→ **Exercise details**:
Rewrite the accounting policy excerpt from "In addition, the Corporation has established unfunded" to "insurance benefit plans.", replacing "Internal Revenue Code" with "federal tax code" each time it occurs.

Income tax benefits are recognized and measured based upon
a two-step model: 1) a tax position must be more-likely-than-not
to be sustained based solely on its technical merits in order to be
recognized, and 2) the benefit is measured as the largest dollar
amount of that position that is more-likely-than-not to be sustained
upon settlement. The difference between the benefit recognized
and the tax benefit claimed on a tax return is referred to as an
unrecognized tax benefit (UTB). The Corporation records income
tax-related interest and penalties, if applicable, within income tax
expense.
Retirement Benefits
The Corporation has established retirement plans covering
substantially all full-time and certain part-time employees. Pension
expense under these plans is charged to current operations and
consists of several components of net pension cost based on
various actuarial assumptions regarding future experience under
the plans.
In addition, the Corporation has established unfunded
supplemental benefit plans and supplemental executive
retirement plans (SERPs) for selected officers of the Corporation
and its subsidiaries that provide benefits that cannot be paid from
a qualified retirement plan due to Internal Revenue Code
restrictions. The Corporation’s current executive officers do not
earn additional retirement income under SERPs. These plans are
nonqualified under the Internal Revenue Code and assets used to
fund benefit payments are not segregated from other assets of
the Corporation; therefore, in general, a participant’s or
beneficiary’s claim to benefits under these plans is as a general
creditor. In addition, the Corporation has established several
postretirement healthcare and life insurance benefit plans.
Accumulated Other Comprehensive Income
The Corporation records unrealized gains and losses on AFS debt
and marketable equity securities, gains and losses on cash flow
accounting hedges, unrecognized actuarial gains and losses,
transition obligation and prior service costs on pension and
postretirement plans, foreign currency translation adjustments
and related hedges of net investments in foreign operations in
accumulated OCI, net-of-tax. Unrealized gains and losses on AFS
debt and marketable equity securities are reclassified to earnings
as the gains or losses are realized upon sale of the securities.
Unrealized losses on AFS securities deemed to represent OTTI are
reclassified to earnings at the time of the impairment charge. For
AFS debt securities that the Corporation does not intend to sell
or it is not more-likely-than-not that it will be required to sell, only
the credit component of an unrealized loss is reclassified to
earnings. Gains or losses on derivatives accounted for as cash
flow hedges are reclassified to earnings when the hedged
transaction affects earnings. Translation gains or losses on foreign
currency translation adjustments are reclassified to earnings upon
the substantial sale or liquidation of investments in foreign
operations.

→ **Dataset extract**:
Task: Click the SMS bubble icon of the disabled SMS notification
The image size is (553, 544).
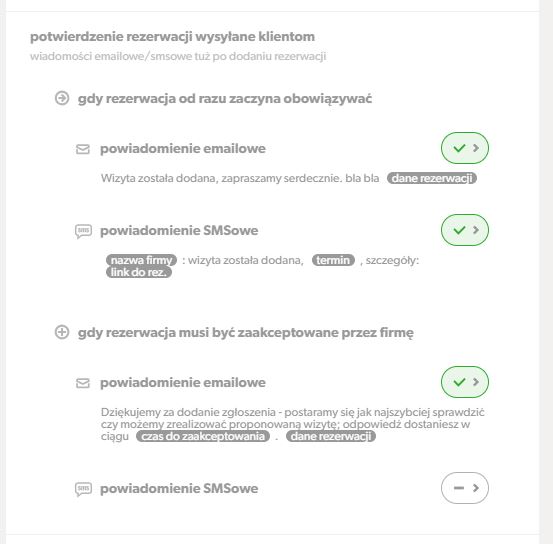Action: tap(84, 489)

→ **Output of the task**:
In addition, the Corporation has established unfunded
supplemental benefit plans and supplemental executive
retirement plans (SERPs) for selected officers of the Corporation
and its subsidiaries that provide benefits that cannot be paid from
a qualified retirement plan due to federal tax code
restrictions. The Corporation’s current executive officers do not
earn additional retirement income under SERPs. These plans are
nonqualified under the federal tax code and assets used to
fund benefit payments are not segregated from other assets of
the Corporation; therefore, in general, a participant’s or
beneficiary’s claim to benefits under these plans is as a general
creditor. In addition, the Corporation has established several
postretirement healthcare and life insurance benefit plans.